Pasó la época del Puchero: frutas, tubérculos y carnes, deliciosa confusión de ingredientes mezclados con hierbas y otros secretos propios de familia, en una gran olla que demuestra la diversidad natural, además, de nuestra herencia histórica en el campo culinario porque, sin duda, sus raíces son los cocidos españoles. Deberíamos entender, entonces, en su sentido literal, que se acabó el momento de lloriqueos y pucheros y que, aunque el plato es delicioso, la situación es deprimente. Demos por terminado un plato de temporada y tomemos acciones definitivas para que la confusión en la que estamos inmersos llegue a su fin.

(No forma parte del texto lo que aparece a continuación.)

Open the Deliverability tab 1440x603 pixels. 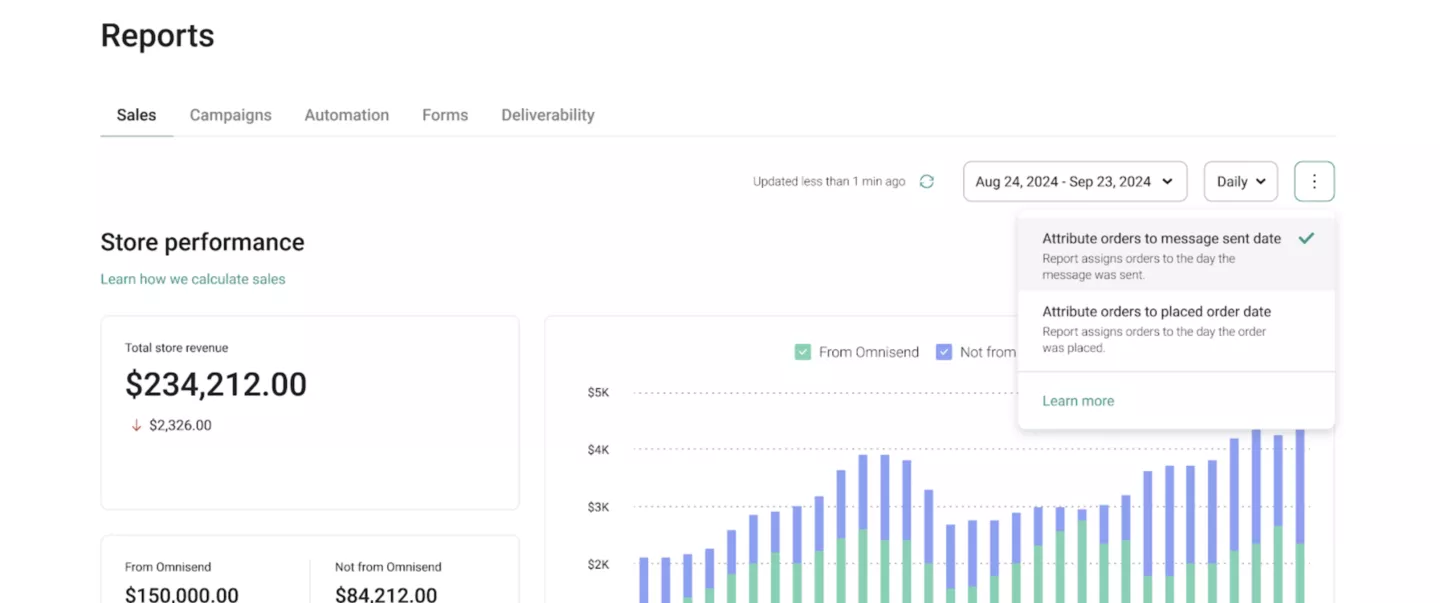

Nos enfrentamos ahora a otro clásico de la gastronomía nacional, un plato que nadie perdona en su temporada, que algo de religioso tiene como excusa inicial, mezclado con tradiciones indígenas por el contenido de su receta. La fanesca, que como la anterior preparación de la época del Carnaval, es un festín gastronómico que, por su complicación y pesadez invita, en cuanto se lo termina, con masitas y empanadas, a una siesta en la que se espera que además de aligerarse el estómago, cuando abramos los ojos solo nos encontremos con que lo de la confusión de ingredientes y la pesadez de los mismos, desaparezca.

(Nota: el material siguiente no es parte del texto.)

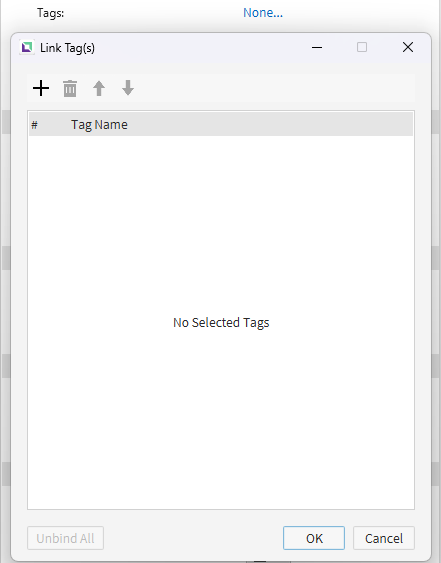
Task: Click the No Selected Tags placeholder text
Action: (x=221, y=322)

Así como la fanesca, el momento nacional empacha y se queda para hacernos sentir que no hay remedio. La realidad es que, a diferencia del exceso gastronómico, los sueños, al despertar, no demoran en convertirse en dura verdad. La riqueza gastronómica nos lleva, con excusas religiosas o de dioses de antaño, a un breve receso de normalidad, un engaño que adormita sensaciones como nunca ha sucedido en el país ecuatorial, para de bruces toparse con un gran caldero burbujeante.

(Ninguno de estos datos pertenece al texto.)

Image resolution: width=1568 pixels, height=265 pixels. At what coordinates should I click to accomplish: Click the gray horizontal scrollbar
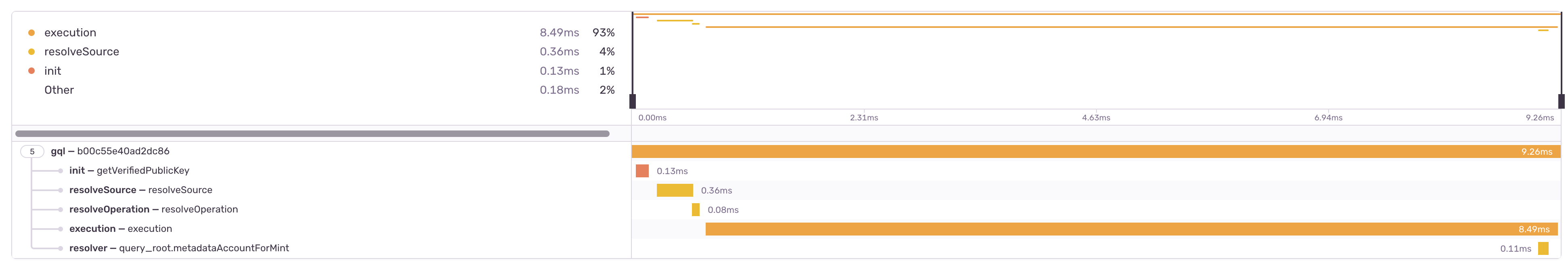(313, 133)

Este gran cocido vegetariano, que permite no pecar en Semana Santa, desaparece sin esfuerzo ante la familia y amigos alrededor de una mesa, si se tienen las herramientas indicadas, una cuchara y un plato hondo y la decisión para convertirlo en pasado. Ahora, entre granos, no refiriéndome a los que da la tierra, hay gran confusión, muchas ganas de hacer algo pero, al parecer, pocas ganas de verdaderamente cocinar. No hay manera de mezclar egos, vanidades y únicas ideas en un solo gran hervido que determine el futuro del país. A diferencia de los benévolos productos naturales, esta mezcla se convierte rápidamente en una salsa sobrecondimentada y verde. Una desagradable verdad, los chefs andan perdidos. Su habilidad para lograr un gran cocido nacional que alimente a todos, permitiendo el tan mencionado buen vivir, en realidad, es un plato vacío frente a una comunidad que ansiosa enflaquece ante el fuego que carcome la base de la cacerola, sin posible solución.